--- BEGIN RECORDS FOR PROCESSING ---

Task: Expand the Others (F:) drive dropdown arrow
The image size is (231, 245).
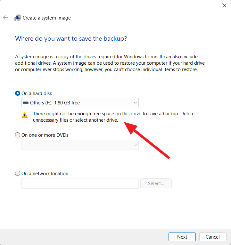Action: pos(135,103)
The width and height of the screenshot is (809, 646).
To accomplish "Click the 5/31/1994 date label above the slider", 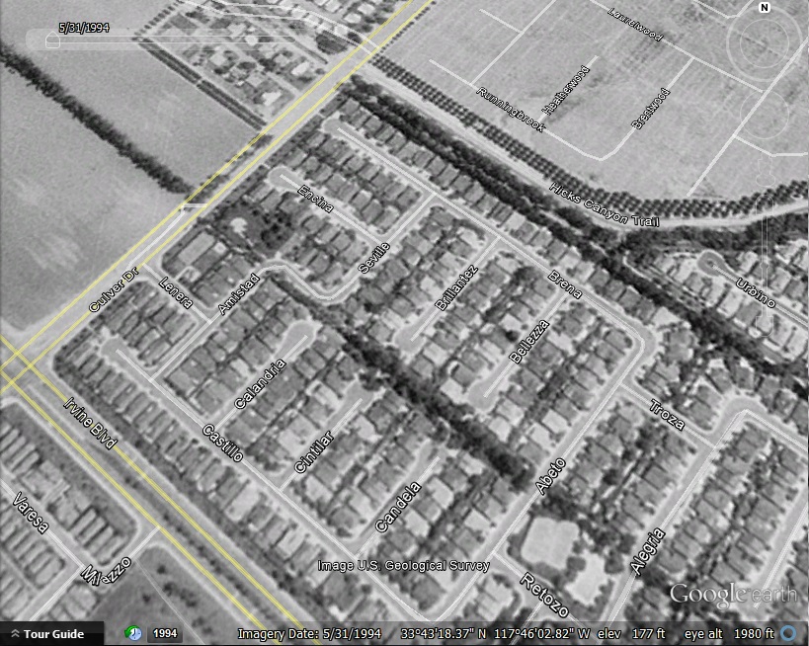I will [83, 27].
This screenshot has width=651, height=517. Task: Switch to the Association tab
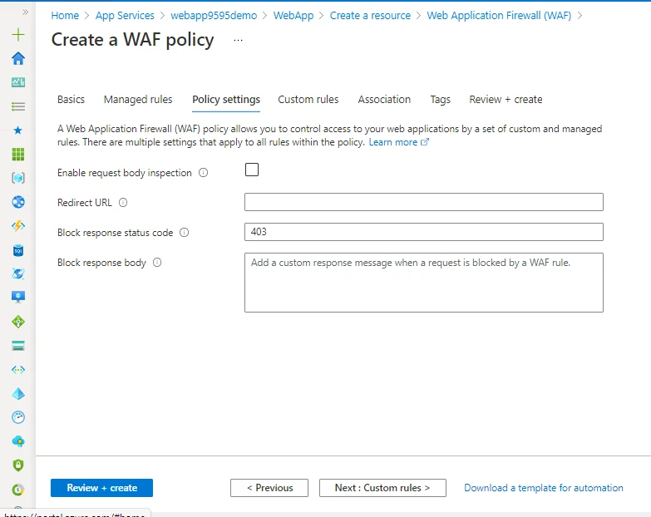[384, 100]
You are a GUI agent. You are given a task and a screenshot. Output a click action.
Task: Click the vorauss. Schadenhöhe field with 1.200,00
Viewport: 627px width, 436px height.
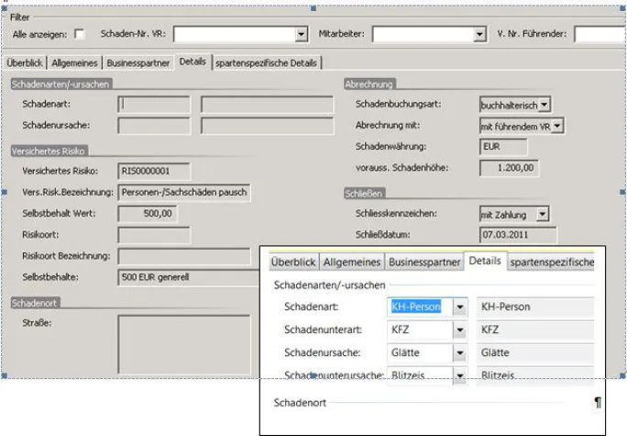[x=509, y=167]
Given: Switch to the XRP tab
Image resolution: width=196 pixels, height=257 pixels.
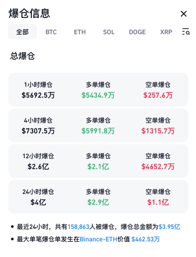Looking at the screenshot, I should (x=166, y=32).
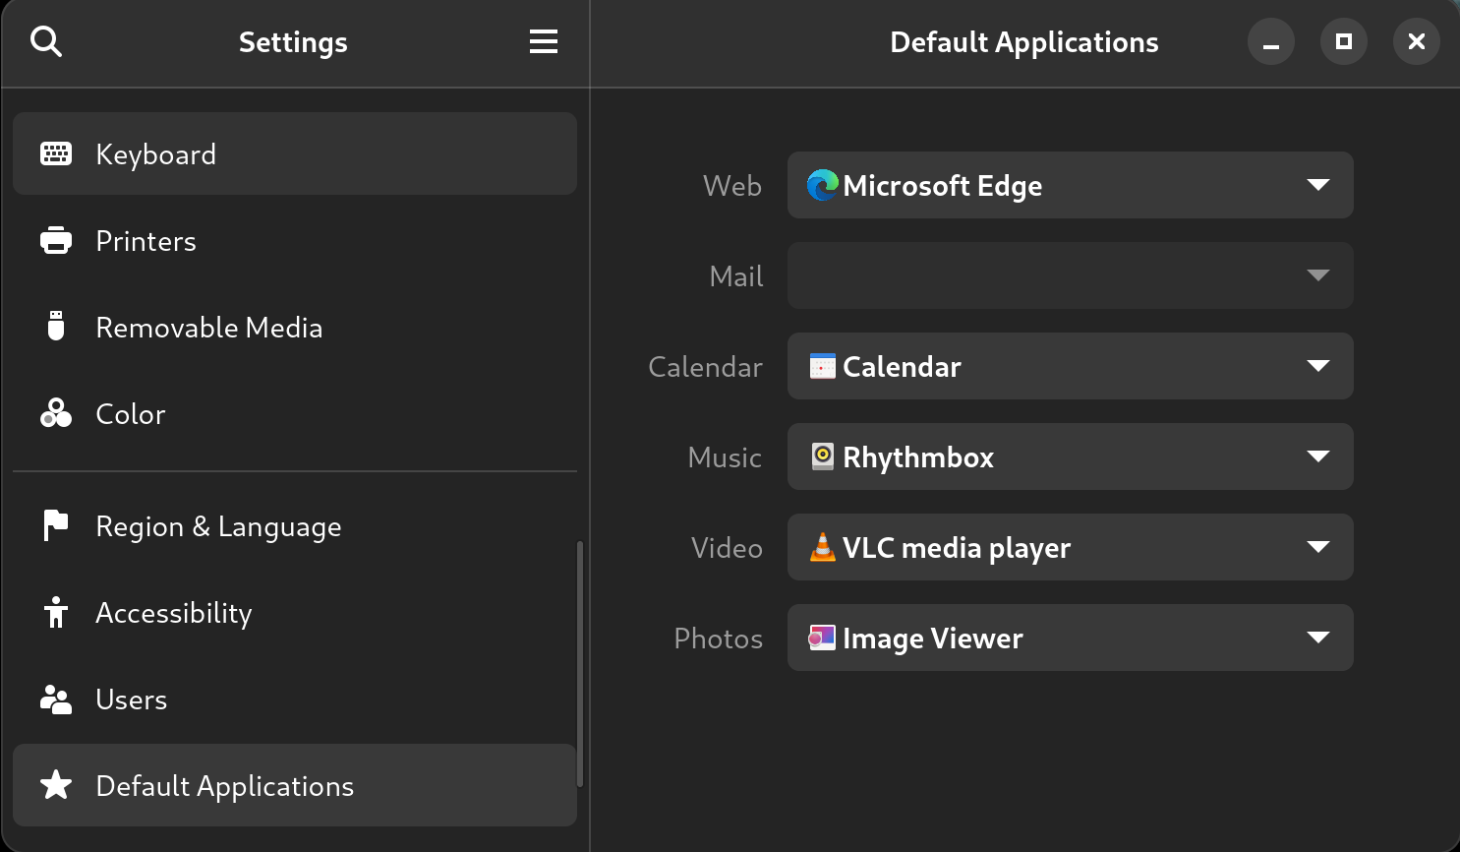Click the Users icon in the sidebar

56,699
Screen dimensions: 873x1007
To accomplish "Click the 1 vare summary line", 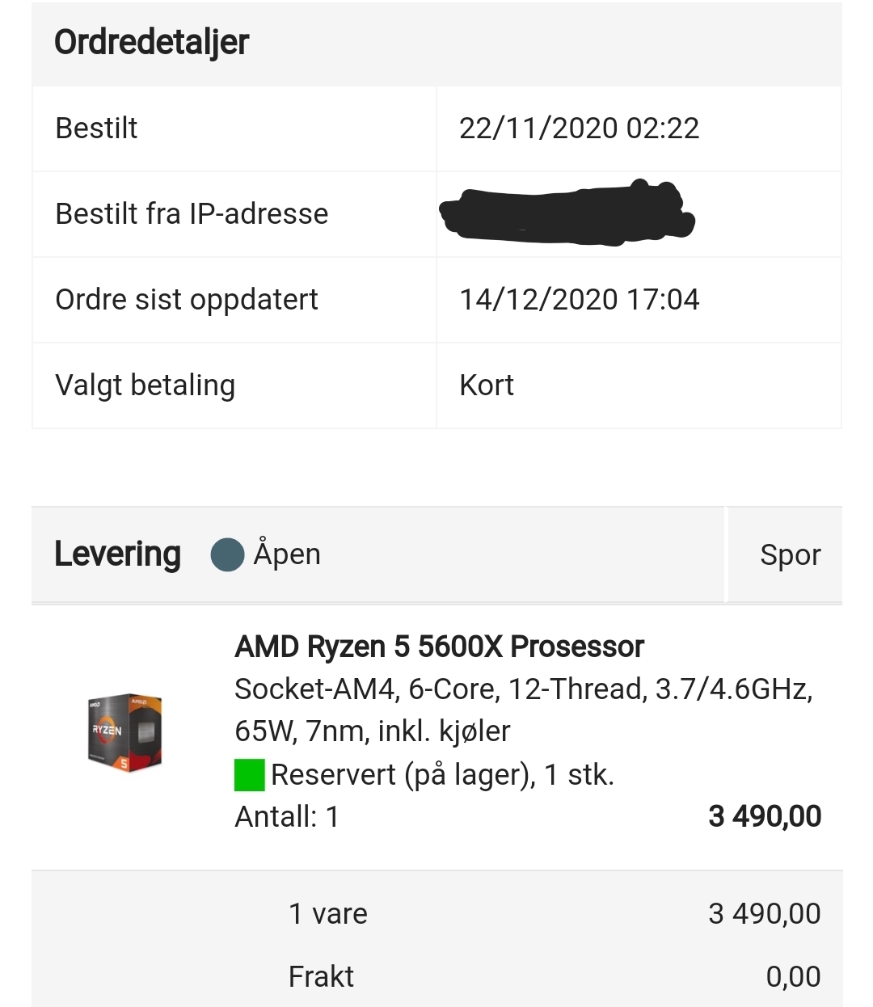I will (x=328, y=914).
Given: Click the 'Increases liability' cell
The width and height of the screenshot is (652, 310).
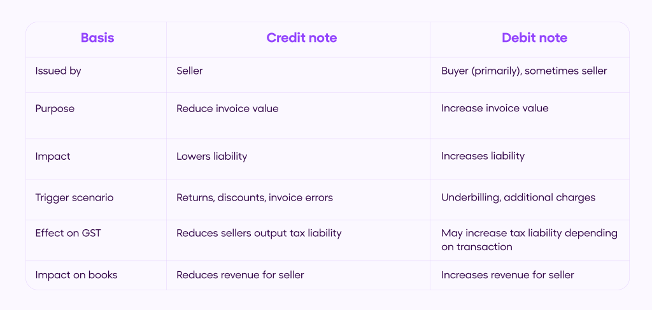Looking at the screenshot, I should tap(483, 156).
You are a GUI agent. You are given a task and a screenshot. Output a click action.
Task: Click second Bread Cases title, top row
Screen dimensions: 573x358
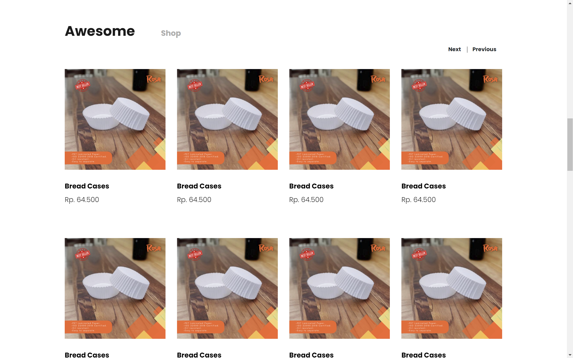pos(199,186)
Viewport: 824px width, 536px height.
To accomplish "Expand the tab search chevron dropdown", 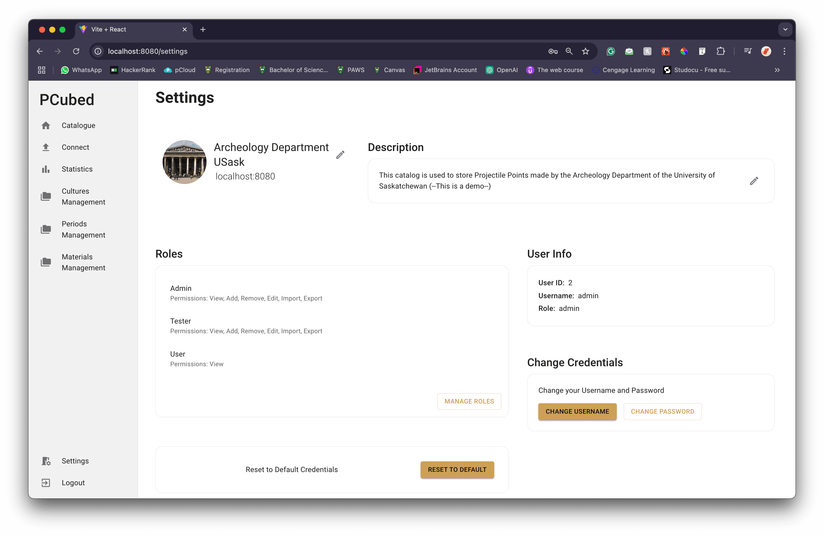I will point(785,29).
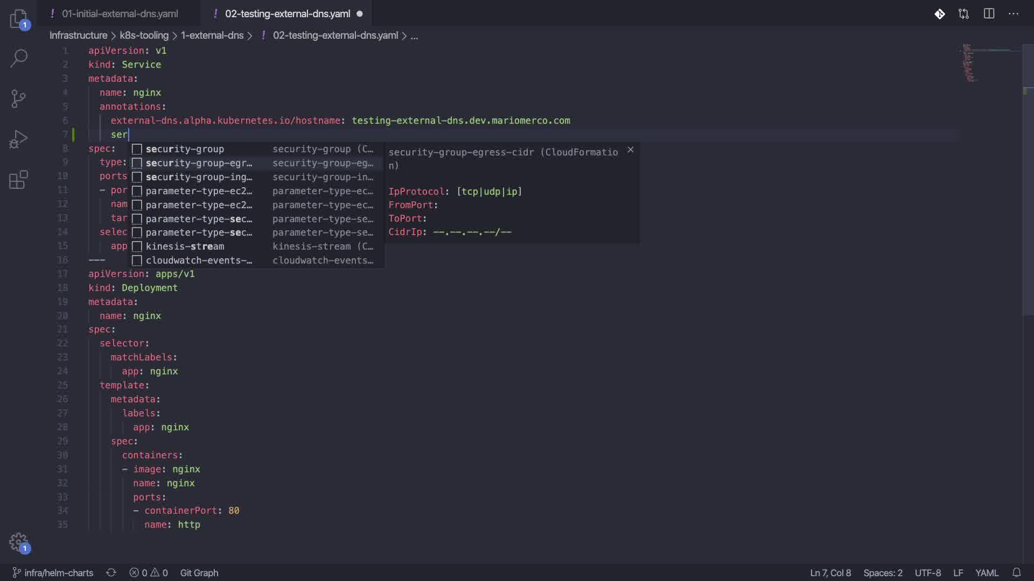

--- END RECORDS FOR PROCESSING ---

JOB -> Lay out part of the material above as a Markdown table with the columns No. and Text, numbering each row and placing one line per row. Begin at the line that has "This screenshot has" and stop after the one that has "[x=509, y=167]". Omit blank lines, and leave the pictures out of the answer.

FULL ANSWER ->
| No. | Text |
|---|---|
| 1 | This screenshot has width=651, height=517. Task: Switch to the Association tab |
| 2 | [384, 100] |
| 3 | You are a GUI agent. You are given a task and a screenshot. Output a click action. |
| 4 | Task: Click the vorauss. Schadenhöhe field with 1.200,00 |
| 5 | Viewport: 627px width, 436px height. |
| 6 | [x=509, y=167] |